[RAW DATA — start]
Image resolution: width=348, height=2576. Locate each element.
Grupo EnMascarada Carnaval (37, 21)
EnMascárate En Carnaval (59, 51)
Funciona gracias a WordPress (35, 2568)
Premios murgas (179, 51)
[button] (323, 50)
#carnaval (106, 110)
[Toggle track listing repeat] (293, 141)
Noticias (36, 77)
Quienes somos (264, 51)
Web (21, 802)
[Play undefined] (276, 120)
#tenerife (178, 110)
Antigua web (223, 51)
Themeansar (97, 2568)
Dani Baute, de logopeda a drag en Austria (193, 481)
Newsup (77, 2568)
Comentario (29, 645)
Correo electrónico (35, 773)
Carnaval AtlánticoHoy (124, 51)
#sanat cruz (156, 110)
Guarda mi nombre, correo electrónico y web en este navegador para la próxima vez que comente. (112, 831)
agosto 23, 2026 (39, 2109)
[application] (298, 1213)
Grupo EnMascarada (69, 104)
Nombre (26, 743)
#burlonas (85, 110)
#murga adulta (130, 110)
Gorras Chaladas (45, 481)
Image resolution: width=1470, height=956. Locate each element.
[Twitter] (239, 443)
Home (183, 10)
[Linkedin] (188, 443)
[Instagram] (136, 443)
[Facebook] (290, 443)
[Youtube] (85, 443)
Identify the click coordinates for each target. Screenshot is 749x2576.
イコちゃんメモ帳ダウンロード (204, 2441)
[RAW DATA — finish]
▶ _ACTION ITEM_: If a line falls between the first line of the entries and the line containing "Themeansar (97, 2568)", or is one of those two, restate it word for word; leave all other lines out.

▶ _TASK RESPONSE_:
Image resolution: width=348, height=2576. Locate each element.
Grupo EnMascarada Carnaval (37, 21)
EnMascárate En Carnaval (59, 51)
Funciona gracias a WordPress (35, 2568)
Premios murgas (179, 51)
[button] (323, 50)
#carnaval (106, 110)
[Toggle track listing repeat] (293, 141)
Noticias (36, 77)
Quienes somos (264, 51)
Web (21, 802)
[Play undefined] (276, 120)
#tenerife (178, 110)
Antigua web (223, 51)
Themeansar (97, 2568)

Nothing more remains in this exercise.